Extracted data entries
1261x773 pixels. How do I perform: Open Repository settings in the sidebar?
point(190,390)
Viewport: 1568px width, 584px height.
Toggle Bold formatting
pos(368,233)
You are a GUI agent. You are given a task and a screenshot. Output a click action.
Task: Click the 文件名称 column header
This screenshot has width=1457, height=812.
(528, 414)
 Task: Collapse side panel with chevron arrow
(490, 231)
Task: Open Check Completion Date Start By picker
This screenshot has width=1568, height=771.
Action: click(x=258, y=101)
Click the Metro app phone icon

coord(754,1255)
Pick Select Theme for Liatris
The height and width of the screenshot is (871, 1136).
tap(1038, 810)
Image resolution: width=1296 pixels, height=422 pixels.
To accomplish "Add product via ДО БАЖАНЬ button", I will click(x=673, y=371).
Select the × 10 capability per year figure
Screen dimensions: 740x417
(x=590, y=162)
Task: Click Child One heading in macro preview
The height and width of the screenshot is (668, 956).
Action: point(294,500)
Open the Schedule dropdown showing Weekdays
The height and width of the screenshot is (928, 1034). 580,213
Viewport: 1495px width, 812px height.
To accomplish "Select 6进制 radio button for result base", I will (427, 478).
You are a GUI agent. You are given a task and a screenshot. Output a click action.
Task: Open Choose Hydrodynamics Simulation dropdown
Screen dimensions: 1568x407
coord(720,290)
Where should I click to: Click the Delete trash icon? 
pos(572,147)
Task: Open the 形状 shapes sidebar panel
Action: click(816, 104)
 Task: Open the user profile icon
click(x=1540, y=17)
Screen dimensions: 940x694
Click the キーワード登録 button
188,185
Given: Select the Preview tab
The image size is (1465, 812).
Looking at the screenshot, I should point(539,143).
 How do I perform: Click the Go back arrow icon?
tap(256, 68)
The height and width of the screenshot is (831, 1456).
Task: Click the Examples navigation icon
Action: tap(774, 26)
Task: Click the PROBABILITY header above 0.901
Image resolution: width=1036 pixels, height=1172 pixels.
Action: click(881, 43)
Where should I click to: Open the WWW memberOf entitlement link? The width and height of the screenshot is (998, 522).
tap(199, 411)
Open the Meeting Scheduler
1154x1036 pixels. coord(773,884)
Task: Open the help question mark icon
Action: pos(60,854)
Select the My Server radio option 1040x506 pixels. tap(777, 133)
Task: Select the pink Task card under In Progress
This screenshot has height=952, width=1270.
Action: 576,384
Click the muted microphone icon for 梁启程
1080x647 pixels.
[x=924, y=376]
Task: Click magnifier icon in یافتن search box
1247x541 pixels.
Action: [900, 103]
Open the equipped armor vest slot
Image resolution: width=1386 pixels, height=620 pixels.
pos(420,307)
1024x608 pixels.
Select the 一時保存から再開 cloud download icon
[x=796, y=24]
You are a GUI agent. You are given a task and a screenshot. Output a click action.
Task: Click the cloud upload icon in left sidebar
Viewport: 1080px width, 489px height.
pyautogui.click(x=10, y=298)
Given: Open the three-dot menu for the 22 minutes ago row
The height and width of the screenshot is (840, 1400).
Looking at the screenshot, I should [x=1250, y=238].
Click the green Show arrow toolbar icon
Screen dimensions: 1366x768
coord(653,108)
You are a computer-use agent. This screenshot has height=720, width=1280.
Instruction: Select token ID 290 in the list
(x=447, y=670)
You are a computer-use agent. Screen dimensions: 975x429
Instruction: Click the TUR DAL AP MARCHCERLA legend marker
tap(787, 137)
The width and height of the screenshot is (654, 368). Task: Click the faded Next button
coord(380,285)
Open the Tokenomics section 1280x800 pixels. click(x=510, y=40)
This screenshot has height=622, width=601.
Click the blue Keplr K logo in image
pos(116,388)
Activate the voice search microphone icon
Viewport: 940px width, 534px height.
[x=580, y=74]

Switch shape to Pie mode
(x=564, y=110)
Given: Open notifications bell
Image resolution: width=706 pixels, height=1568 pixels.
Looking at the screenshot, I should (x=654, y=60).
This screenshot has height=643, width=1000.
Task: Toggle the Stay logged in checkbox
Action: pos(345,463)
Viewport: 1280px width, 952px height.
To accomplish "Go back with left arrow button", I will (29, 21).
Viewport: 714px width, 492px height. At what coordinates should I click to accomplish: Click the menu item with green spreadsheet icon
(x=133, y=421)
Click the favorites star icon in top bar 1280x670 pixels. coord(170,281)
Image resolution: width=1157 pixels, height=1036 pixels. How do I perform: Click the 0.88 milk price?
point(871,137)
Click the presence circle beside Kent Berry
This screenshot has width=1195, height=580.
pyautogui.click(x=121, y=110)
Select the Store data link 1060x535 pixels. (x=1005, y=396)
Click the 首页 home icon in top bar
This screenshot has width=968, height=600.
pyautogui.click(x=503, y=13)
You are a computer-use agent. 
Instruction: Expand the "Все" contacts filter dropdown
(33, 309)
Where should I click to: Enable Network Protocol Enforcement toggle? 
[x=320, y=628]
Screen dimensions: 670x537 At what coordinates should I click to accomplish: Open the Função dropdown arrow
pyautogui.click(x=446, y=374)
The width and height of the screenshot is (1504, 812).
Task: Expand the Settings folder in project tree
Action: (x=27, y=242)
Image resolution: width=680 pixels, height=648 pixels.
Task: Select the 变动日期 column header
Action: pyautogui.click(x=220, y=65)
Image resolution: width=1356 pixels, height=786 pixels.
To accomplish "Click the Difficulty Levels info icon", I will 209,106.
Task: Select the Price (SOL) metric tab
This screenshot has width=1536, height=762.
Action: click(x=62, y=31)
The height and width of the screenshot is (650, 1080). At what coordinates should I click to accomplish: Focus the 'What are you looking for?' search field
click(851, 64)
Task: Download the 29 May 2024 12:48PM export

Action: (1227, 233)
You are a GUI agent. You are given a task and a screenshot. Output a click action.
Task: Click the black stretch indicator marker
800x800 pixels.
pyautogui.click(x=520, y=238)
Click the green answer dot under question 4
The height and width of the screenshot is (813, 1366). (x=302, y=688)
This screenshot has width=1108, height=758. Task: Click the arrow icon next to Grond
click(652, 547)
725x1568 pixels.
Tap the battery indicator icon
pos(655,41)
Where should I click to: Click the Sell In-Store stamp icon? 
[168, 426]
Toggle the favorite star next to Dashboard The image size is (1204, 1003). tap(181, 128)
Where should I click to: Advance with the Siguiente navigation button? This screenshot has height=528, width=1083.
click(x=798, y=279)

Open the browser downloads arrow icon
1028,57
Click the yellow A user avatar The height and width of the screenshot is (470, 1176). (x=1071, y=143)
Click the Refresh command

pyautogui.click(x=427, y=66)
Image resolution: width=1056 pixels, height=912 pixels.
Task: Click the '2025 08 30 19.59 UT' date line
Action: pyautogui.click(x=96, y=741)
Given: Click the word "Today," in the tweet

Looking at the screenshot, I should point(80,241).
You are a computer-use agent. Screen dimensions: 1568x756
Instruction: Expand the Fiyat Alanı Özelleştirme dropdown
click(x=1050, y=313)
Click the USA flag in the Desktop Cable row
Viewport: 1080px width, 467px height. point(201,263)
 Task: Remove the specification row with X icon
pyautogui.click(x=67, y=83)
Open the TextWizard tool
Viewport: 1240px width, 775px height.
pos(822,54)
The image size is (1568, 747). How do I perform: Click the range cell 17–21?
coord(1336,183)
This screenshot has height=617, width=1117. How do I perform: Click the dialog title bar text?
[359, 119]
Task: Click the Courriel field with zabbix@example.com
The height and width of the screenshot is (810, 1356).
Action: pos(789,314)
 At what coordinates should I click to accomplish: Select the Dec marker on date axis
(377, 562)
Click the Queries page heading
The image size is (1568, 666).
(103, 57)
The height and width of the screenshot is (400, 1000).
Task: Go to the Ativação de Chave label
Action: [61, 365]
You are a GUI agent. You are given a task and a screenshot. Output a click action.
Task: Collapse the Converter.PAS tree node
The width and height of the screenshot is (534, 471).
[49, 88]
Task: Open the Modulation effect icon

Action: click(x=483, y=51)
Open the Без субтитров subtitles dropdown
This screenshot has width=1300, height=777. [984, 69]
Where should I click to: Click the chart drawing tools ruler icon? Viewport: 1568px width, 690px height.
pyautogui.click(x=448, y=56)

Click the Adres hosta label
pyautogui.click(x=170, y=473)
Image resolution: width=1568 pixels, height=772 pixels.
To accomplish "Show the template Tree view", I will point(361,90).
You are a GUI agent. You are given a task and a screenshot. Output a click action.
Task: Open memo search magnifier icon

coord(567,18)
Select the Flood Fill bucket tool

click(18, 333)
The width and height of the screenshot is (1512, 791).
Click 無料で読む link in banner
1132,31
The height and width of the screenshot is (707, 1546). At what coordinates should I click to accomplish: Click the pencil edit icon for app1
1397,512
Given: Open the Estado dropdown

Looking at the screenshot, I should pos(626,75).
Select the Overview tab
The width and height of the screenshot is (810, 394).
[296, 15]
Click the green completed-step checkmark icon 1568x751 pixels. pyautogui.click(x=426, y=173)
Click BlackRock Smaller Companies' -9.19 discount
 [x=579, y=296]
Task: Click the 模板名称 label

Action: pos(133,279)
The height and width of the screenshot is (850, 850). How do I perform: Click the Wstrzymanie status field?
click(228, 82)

Assignment: Please return the lines above that run from the line containing "The height and width of the screenshot is (650, 1080)." to the line containing "Task: Click the black", inclusive, exactly and with no other lines.

Solution to the exercise:
The height and width of the screenshot is (650, 1080). At what coordinates should I click to accomplish: Focus the 'What are you looking for?' search field
click(851, 64)
Task: Download the 29 May 2024 12:48PM export

Action: (1227, 233)
You are a GUI agent. You are given a task and a screenshot. Output a click action.
Task: Click the black stretch indicator marker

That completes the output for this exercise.